Neuromyelitis optica Long noncoding RNAs Messenger RNAs Microarray Gene ontology Pathway analysis 

Introduction

Neuromyelitis optica (NMO) is characterized by severe attacks of optic neuritis and/or longitudinally extensive transverse myelitis [1]. A significant proportion of NMO patients are seropositive for antibodies that target aquaporin-4 [2], the main water channel in the central nervous system (CNS), and specifically localize to astrocyte processes [3]. However, the epigenetic characteristics of this disease are not completely understood.

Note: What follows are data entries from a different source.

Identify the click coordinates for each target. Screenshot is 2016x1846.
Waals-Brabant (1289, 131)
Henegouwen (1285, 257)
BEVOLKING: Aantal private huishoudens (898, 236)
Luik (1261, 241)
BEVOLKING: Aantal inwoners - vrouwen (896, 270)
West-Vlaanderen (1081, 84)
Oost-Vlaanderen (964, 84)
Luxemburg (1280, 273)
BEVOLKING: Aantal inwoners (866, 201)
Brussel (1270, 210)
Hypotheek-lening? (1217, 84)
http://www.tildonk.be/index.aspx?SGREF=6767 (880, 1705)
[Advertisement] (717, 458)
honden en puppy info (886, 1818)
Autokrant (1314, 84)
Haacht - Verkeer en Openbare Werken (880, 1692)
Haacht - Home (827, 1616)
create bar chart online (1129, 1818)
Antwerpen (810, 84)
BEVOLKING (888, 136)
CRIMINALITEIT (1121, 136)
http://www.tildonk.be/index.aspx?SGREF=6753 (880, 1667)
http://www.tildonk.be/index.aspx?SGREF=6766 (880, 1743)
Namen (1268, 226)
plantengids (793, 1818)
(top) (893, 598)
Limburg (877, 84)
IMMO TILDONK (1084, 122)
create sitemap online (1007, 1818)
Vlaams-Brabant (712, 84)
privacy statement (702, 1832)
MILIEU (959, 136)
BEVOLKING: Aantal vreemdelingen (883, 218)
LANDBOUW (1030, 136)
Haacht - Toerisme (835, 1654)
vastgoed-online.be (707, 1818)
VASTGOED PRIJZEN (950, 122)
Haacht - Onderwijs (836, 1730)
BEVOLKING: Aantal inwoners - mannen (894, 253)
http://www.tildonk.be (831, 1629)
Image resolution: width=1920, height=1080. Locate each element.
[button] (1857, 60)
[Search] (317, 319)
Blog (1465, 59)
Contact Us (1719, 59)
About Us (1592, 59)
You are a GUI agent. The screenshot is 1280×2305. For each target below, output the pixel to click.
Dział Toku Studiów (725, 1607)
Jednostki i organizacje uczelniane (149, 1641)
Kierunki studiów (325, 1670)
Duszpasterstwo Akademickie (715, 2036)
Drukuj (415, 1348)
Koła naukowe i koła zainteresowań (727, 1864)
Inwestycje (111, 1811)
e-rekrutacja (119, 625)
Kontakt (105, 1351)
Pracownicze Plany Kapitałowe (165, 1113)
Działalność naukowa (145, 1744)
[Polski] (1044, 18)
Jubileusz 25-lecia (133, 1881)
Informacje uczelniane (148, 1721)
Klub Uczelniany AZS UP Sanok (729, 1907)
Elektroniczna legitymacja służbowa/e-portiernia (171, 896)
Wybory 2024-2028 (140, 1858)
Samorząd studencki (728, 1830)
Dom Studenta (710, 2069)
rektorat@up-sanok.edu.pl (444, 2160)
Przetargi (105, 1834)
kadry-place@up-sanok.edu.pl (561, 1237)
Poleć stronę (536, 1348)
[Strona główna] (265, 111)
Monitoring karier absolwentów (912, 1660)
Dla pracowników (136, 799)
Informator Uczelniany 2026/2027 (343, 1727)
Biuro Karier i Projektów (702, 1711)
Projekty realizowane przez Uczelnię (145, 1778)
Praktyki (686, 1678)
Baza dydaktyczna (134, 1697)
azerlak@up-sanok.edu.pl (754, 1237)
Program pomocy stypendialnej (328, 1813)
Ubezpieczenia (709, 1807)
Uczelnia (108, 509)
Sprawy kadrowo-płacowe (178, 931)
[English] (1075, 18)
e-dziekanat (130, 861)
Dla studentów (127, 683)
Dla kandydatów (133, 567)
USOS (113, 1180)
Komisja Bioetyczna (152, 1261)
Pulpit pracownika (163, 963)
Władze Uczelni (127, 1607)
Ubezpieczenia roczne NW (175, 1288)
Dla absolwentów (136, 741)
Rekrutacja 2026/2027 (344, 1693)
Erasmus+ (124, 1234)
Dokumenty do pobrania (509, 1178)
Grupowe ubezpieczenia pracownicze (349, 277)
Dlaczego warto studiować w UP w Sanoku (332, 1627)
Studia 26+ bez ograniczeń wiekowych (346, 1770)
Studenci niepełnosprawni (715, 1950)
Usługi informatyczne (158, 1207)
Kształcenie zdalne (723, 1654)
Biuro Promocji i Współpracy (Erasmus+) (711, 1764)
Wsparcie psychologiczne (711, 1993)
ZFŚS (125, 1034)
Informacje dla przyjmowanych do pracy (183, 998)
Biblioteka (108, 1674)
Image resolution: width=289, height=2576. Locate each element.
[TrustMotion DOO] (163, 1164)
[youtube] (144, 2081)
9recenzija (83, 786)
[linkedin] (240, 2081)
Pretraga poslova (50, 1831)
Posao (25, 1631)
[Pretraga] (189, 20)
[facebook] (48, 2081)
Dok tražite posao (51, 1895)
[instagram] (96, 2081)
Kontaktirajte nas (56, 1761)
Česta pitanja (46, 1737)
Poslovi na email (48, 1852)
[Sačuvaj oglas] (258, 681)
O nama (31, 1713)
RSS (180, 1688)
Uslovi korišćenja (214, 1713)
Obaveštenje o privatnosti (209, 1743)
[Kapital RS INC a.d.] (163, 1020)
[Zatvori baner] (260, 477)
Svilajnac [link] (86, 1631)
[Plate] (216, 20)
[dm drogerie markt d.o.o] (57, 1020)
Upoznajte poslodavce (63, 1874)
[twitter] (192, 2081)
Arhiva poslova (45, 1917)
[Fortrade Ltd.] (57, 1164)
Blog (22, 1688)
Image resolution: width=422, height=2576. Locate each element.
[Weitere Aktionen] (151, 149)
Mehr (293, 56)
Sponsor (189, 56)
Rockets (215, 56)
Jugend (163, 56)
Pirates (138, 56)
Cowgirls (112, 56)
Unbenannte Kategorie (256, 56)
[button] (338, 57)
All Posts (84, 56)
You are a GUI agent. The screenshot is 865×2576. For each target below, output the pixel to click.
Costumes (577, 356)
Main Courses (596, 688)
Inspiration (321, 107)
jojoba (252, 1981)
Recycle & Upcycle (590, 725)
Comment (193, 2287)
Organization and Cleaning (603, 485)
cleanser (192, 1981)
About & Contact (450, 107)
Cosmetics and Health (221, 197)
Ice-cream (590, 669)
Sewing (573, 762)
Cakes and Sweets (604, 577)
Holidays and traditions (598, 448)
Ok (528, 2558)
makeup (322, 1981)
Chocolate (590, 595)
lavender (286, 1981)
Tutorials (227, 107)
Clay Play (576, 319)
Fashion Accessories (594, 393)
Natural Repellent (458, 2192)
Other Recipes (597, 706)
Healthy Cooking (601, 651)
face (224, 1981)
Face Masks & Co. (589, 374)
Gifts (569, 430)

Long noncoding RNAs (lncRNAs) are typified by a length of transcription longer than 200 nucleotides that is not translated into proteins [4]. Increasing scientific interest in these factors stems from previous investigations showing that lncRNAs exert their regulatory effects on gene expression levels, involving epigenetic regulation, transcriptional regulation, and post-transcriptional regulation in the form of RNA [5]. IncRNAs also play important roles in modulating innate and adaptive immune responses and immune cell development [6]. Moreover, emerging evidence suggests the decisive participation of lncRNAs in such autoimmune diseases as systemic lupus erythematosus (SLE), rheumatoid arthritis (RA), type 1 diabetes mellitus (T1DM), and multiple sclerosis (MS) [7].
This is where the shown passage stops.